Only the lines from the one containing "Task: Create a poll using the poll icon" to the end of the listing below should be returned, exactly as written and without pictures.

SOURCE INFORMATION |
----------------

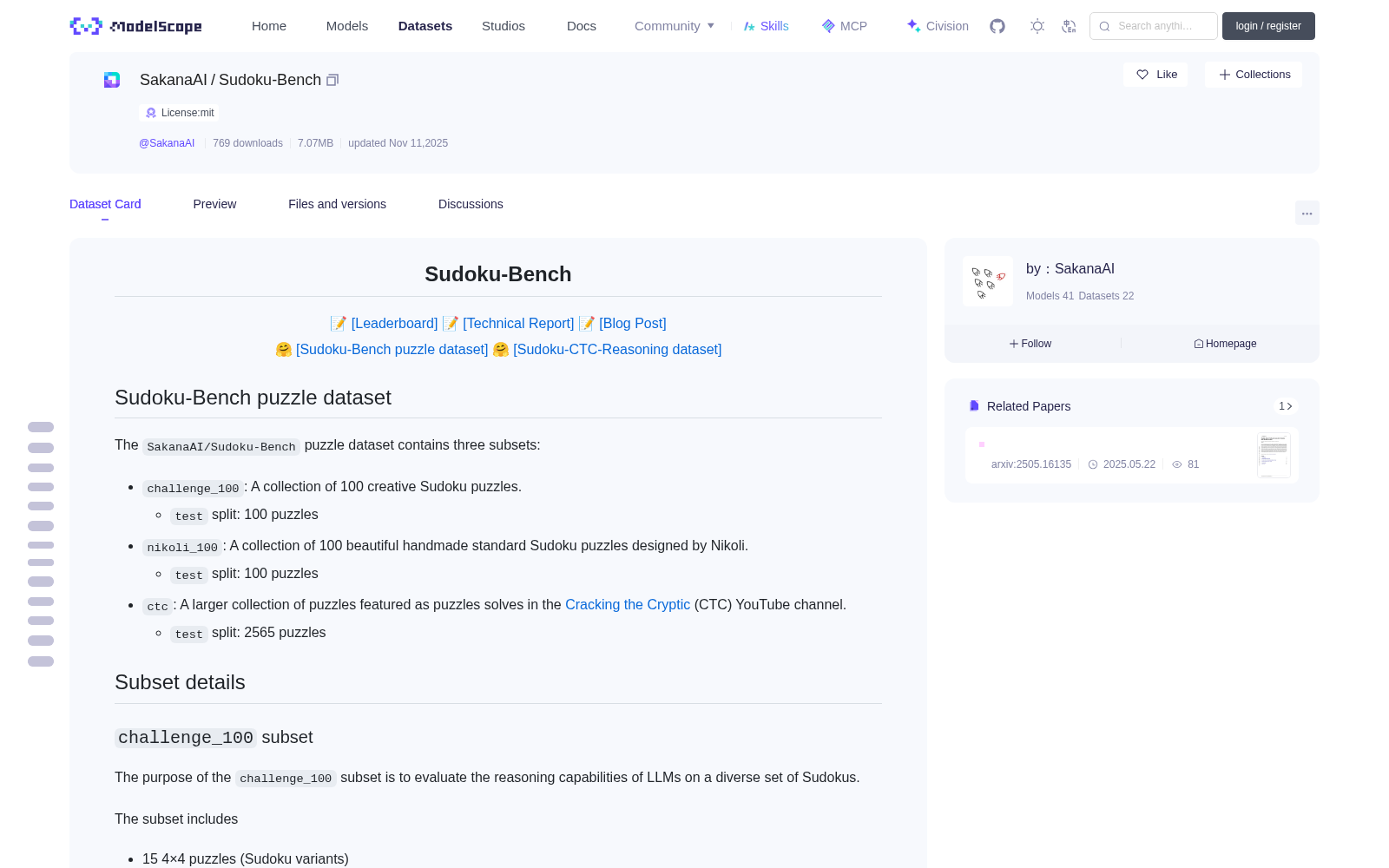Switch to the Preview tab

pyautogui.click(x=214, y=204)
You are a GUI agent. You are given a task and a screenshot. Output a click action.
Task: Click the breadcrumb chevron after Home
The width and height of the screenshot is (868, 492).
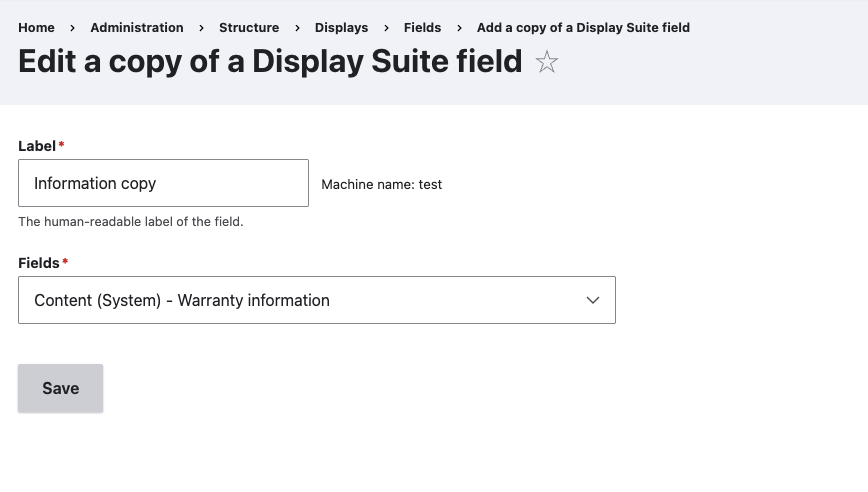73,28
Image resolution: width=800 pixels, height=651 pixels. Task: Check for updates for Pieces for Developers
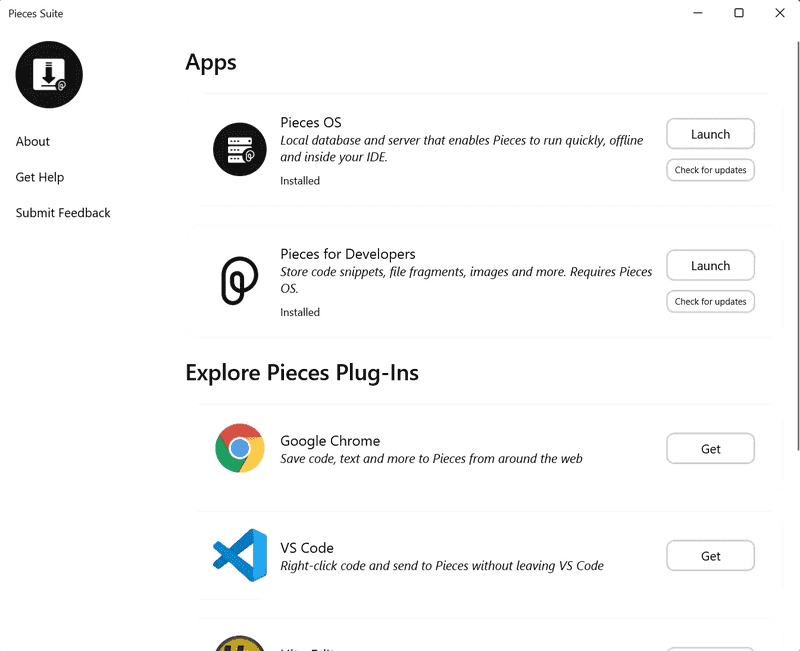(x=710, y=301)
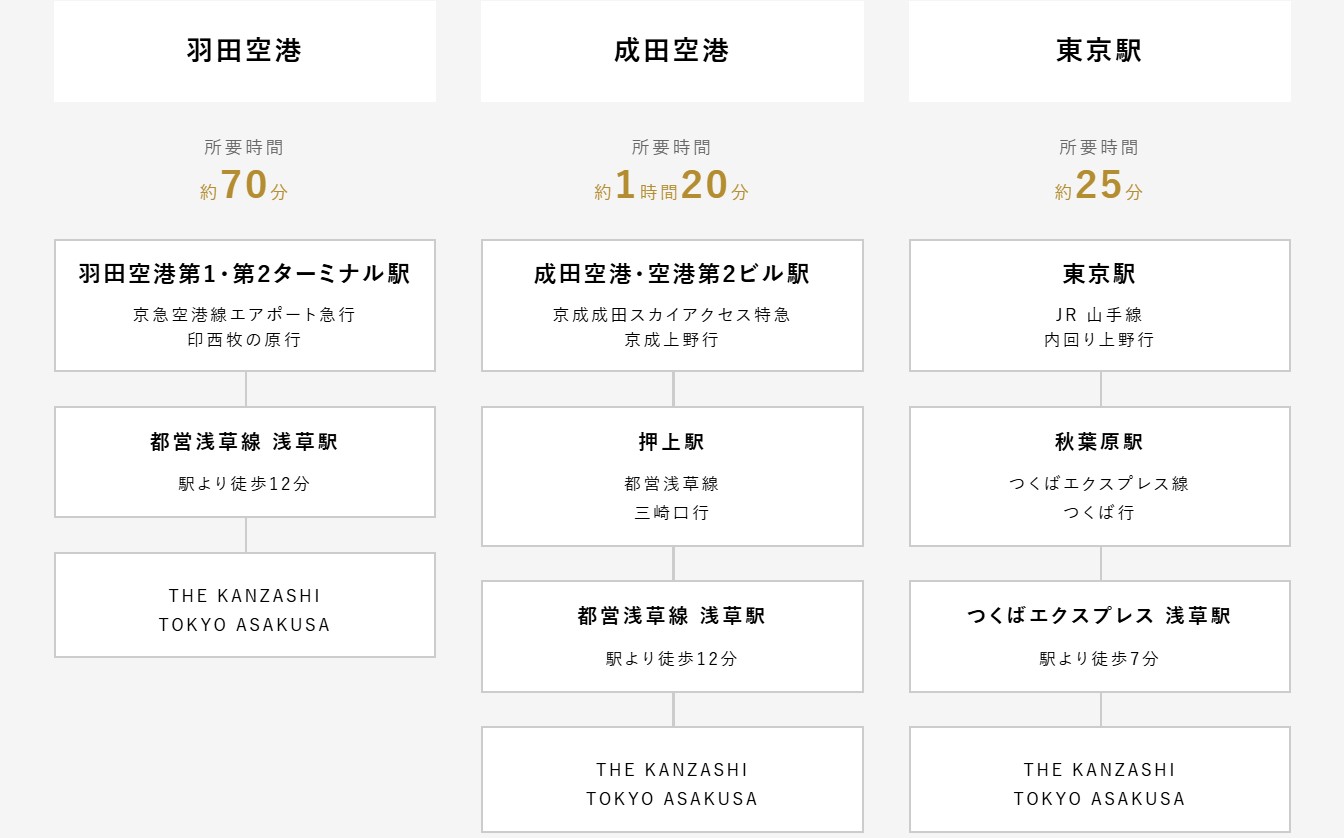Click the 約25分 travel time text
The width and height of the screenshot is (1344, 838).
pyautogui.click(x=1099, y=187)
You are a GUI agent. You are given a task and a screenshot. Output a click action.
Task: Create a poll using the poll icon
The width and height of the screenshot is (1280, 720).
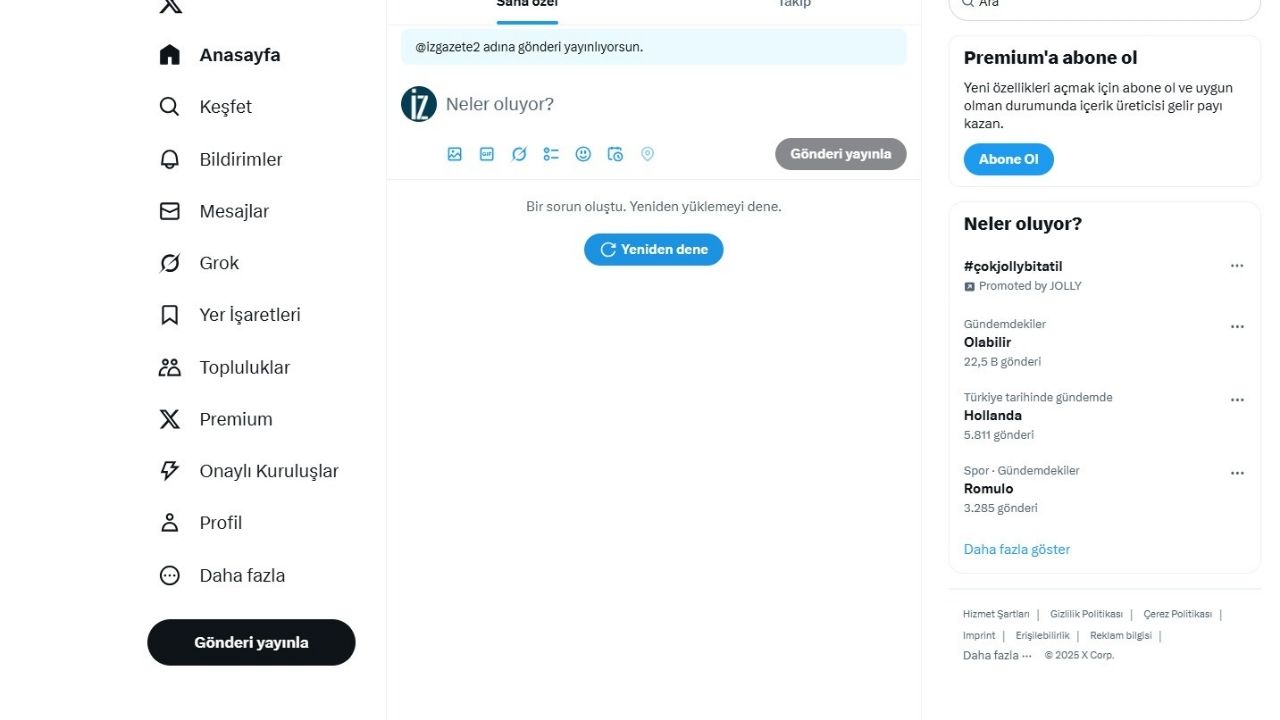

----------------

RESPONSE TO THE EXERCISE |
Task: Create a poll using the poll icon
The width and height of the screenshot is (1280, 720).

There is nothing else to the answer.